Witaj Polsko! Od kilku dni oswajam się z Polską. I to wcale nie ze względu na temperaturę czy krajobraz, który faktycznie różni się nieco od tego marokańskiego. Ale jest jeszcze coś, co różni te dwa miejsca. Czas… od kiedy wróciłam budzę się bez budzika o godz.7:30. Zawsze z tymi samymi wyrzutami sumienia, że wstaje za późno. Milion spraw i myśli kłębi mi się w głowie. Lista rzeczy do zrobienia z każdą minutą się wydłuża. A tam? Nic nie trzeba, nigdzie
się nie spieszy, jeśli nie dziś to może jutro? Nie mam pojęcia jak to działa, że nikt nie żyje w pośpiechu i stresie a zawsze wszystko załatwić się uda.

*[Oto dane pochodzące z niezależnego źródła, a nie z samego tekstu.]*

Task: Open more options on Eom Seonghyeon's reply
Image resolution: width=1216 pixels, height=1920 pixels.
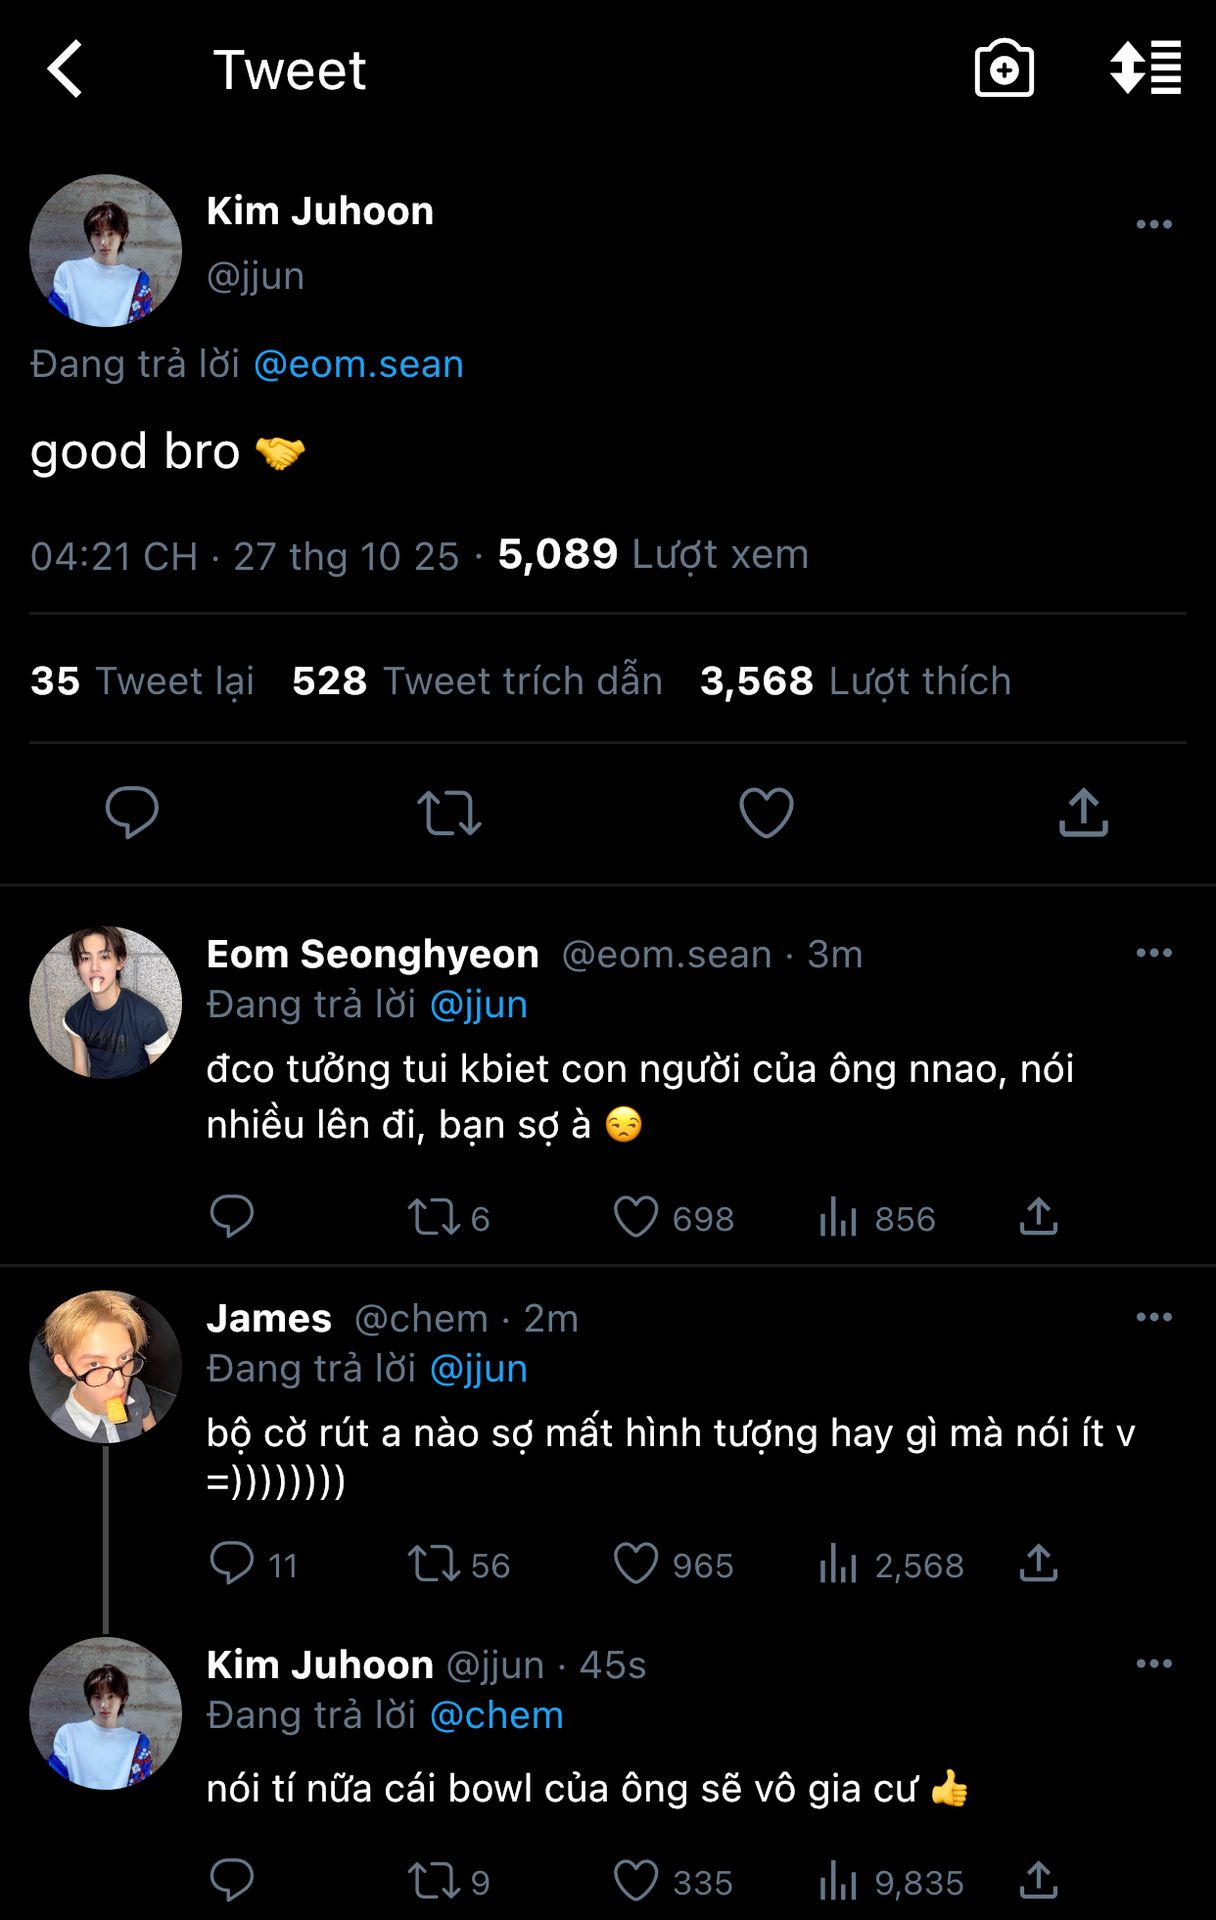Action: coord(1153,953)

Nie tylko z tym się oswajam. Jak wszyscy dobrze wiecie bardzo staram się pilnować zdrowego trybu życia jak tego co jem. Ostatni miesiąc, po wcześniejszych intensywnych przygotowaniach do maratonu, był trochę takim odpoczynkiem, ale też niestety leniuchowaniem. Każdego dopadają czasem gorsze chwile i pozwalamy sobie na takie słabości. Owszem były codziennie świeże owoce

na śniadanie, ale niestety w ciągu dnia prześladowały mnie również wszelkiego typu niezdrowe przekąski. Wyrzuty sumienia były ogromne, ale aż grzech było sobie odmówić np. smażonych w głębokim oleju (o zgrozo!)kalmarów. Już nie wspomnę o tych wszystkich marokańskich słodyczach, czekoladkach i batonikach. Czuje się jak na spowiedzi, że przyznaje się Wam do grzechu. Mam nadzieje, że nie użyjecie tego przeciwko mnie 🙂 Przyznajcie się czy Wam też się zdarza czasami odpuścić i przekąsić coś niezdrowego? Po co ten post? Żeby pokazać Wam, że małe grzeszki jedzeniowe zdarzają się „najlepszym”(czytaj nawet maratończykom 😀 )i każdemu może się  zdarzyć. Ważne aby w porę się wziąć w garść i zacząć bądź kontynuować zdrowe nawyki żywieniowe oraz wszelkie aktywności fizyczne. Ponieważ często piszecie z zapytaniami jak się prawidłowo odżywiać lub jak zdrowo pokonać głód, postaram się Wam w następnym poście przygotować moją listę zdrowych posiłków i przekąsek, które jedząc nie będziecie grzeszyć.